Das Deep Learning ist eine spezielle Methode der Informationsverarbeitung und wiederum ein Teilbereich des Machine Learnings (ML). Beim Einsatz neuronaler Netze finden zur Herstellung künstlicher Intelligenz Trainingsmethoden Verwendung, die große Datenmengen heranziehen und analysieren. Das Prinzip ist vom Lernen des menschlichen Gehirns inspiriert. Anhand vieler Informationen und des neuronalen Netzes kann das System das Erlernte immer wieder mit neuen Inhalten verknüpfen und dadurch lernen. Damit kann die Maschine Vorhersagen machen, Entscheidungen treffen oder diese in Frage stellen. Das Ziel: Der Mensch greift beim eigentlichen Lernvorgang nicht mehr ein. Und genau dies ist im Bereich der Security ein wichtiger Schritt, um das Vorgehen von Cyberkriminellen mittels ML und maschineller „Erfahrungen“ zu beurteilen und gegebenenfalls zu stoppen.

Beim Deep Learning sind die Entwickler aus den Security-Labs bereits weit fortgeschritten. Benutzerdefinierte Deep-Learning-Architekturen, clevere Eingabefunktionen und Millionen von Trainingsdateien ermöglichen es den Modellen, Malware gut zu erkennen, insbesondere wenn diese zuvor noch nie erkannt oder katalogisiert wurde. Trotzdem müssen die KI-Spezialisten noch eine ganz besondere Herausforderung meistern: Ist ein Modell mit allen verfügbaren Daten trainiert, dann ist es für eine gewisse Zeit in der Lage, neue und noch nie zuvor gesehene Dateien sehr gut zu klassifizieren. Allerding ändert sich die Bedrohungslandschaft kontinuierlich. Bereits nach sechs Monaten hat sie sich so stark verändert, dass das Modell Schwierigkeiten hat, die neuen Daten korrekt zu klassifizieren, da sie sich von den ursprünglich trainierten Dateien zu stark unterscheiden.
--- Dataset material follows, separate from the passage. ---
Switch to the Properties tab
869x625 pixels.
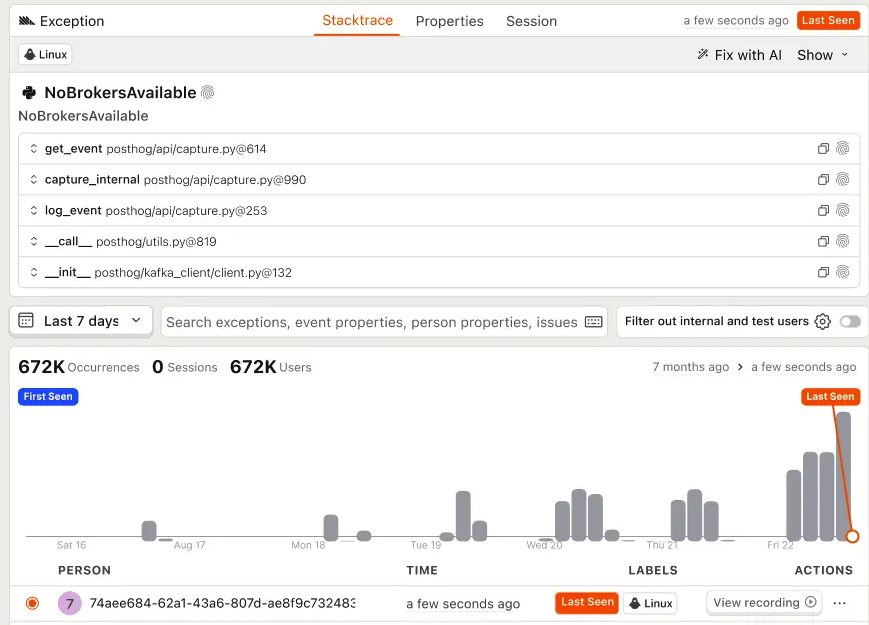coord(449,20)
Schlechtere Klassifizierungsraten will man speziell in der Security nicht haben. Ein sogenanntes „Time-Decay“-Diagramm stellt diesen Effekt dar: Es zeigt, wie die Genauigkeit eines Modells (y-Achse) über die Zeit (x-Achse) abnimmt (Bild 1). Die vertikale, gestrichelte Linie in der Mitte zeigt den letzten Tag an, an dem das Modell Trainingsdaten erhalten hat. Alle Dateien, die das Modell klassifiziert, sind Dateien, die es noch nie zuvor gesehen hat (das heißt, sie waren nicht im Trainingsset vorhanden). Da sich die Art und Verteilung der Dateien im Lauf der Zeit ändert, nimmt die Genauigkeit beim Klassifizieren ab, je weiter sie vom Trainingsdatum entfernt ist.
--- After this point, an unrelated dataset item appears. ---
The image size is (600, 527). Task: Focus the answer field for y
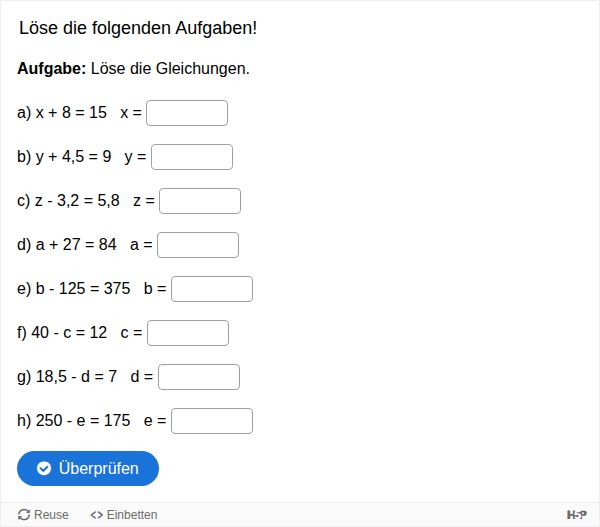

Eine Lösung wäre, das Modell kontinuierlich komplett neu zu trainieren und damit der sinkenden Klassifizierungsqualität entgegenzuwirken. Diese Methode ist jedoch wenig realistisch, denn die Kosten und der Ressourceneinsatz wären enorm hoch.
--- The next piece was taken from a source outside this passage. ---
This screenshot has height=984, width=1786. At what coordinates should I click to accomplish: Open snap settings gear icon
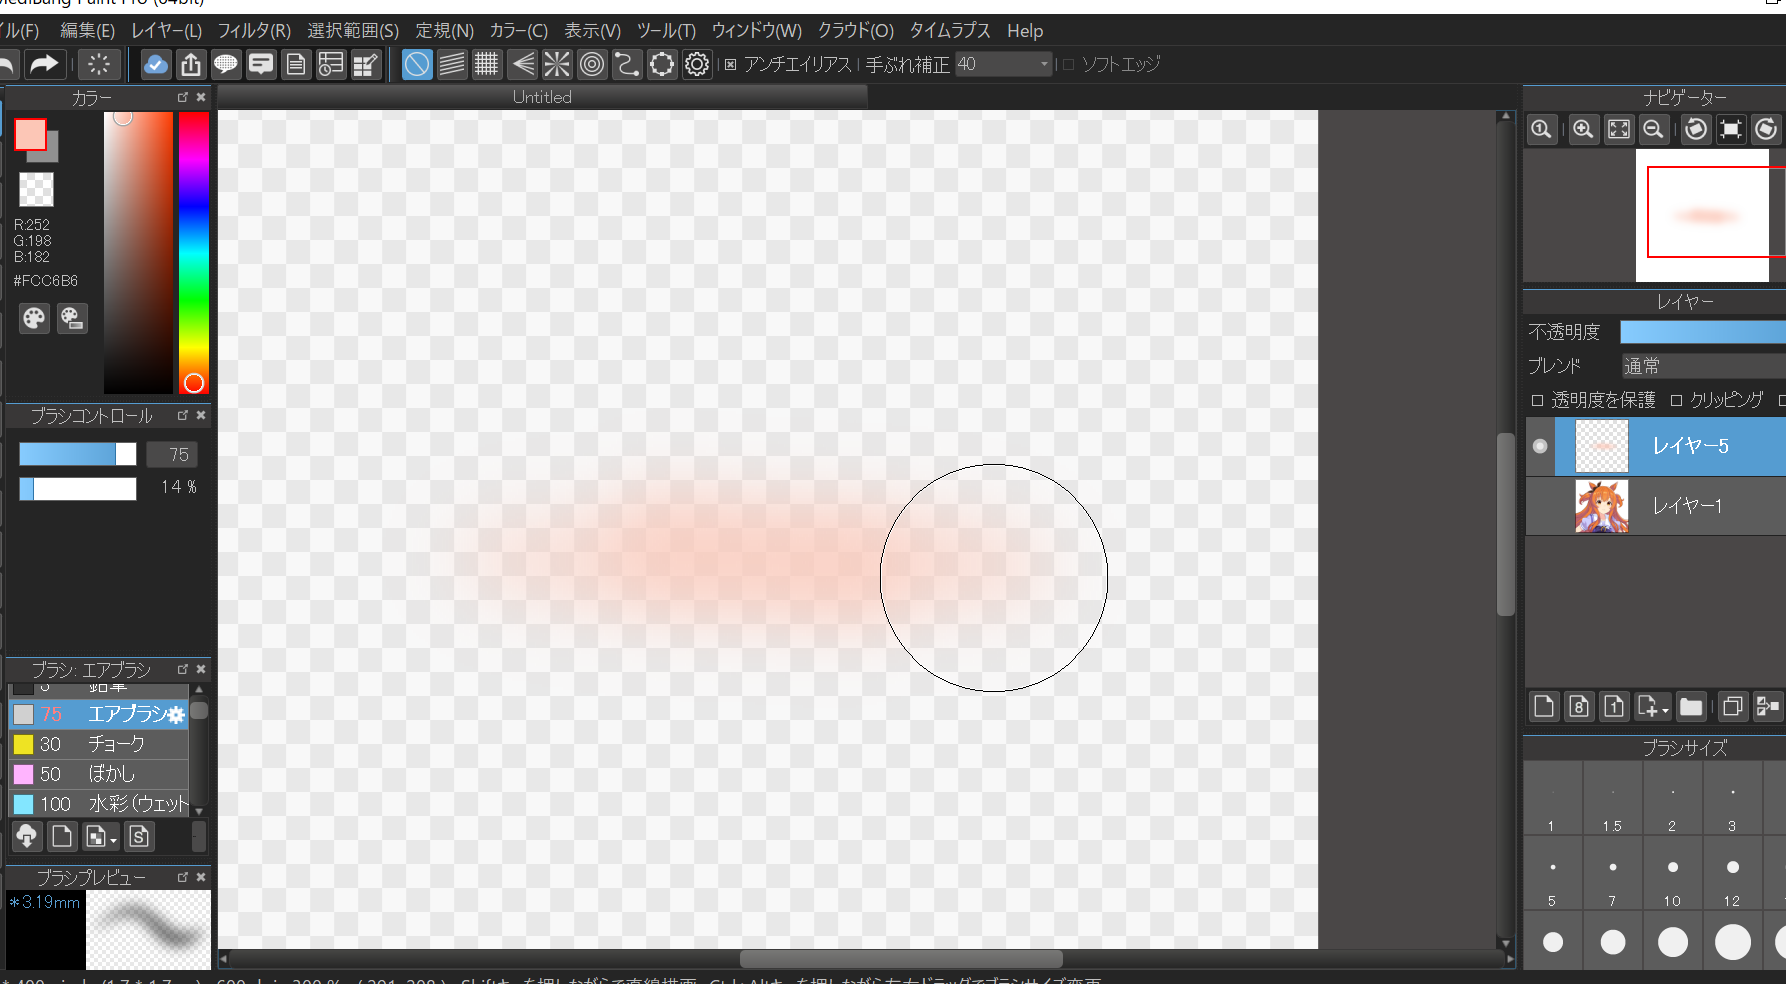click(x=697, y=65)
Eine beispielhafte Kalkulation: Je nach Trainings-Setup kann ein von Grund auf neuer Trainingsprozess Tage oder Wochen dauern. Wenn man nur zwanzig Modelle wöchentlich neu trainiert wollte, kosten allein an Rechnerressourcen je 2.000 Dollar; pro Jahr sind das zwei Millionen Dollar – Programmierer, Trainer und Entwickler nicht eingerechnet. Und in der Security gilt es, weit mehr als 20 Modelle neu zu trainieren. Eine aus menschlicher Sicht logische Lösung für dieses Problem könnte das kontinuierliche Feinjustieren beziehungsweise zusätzliche Trainieren existierender Modelle sein – allerdings mit einer neuen Herausforderung: dem sogenannten „katastrophalen Vergessen“.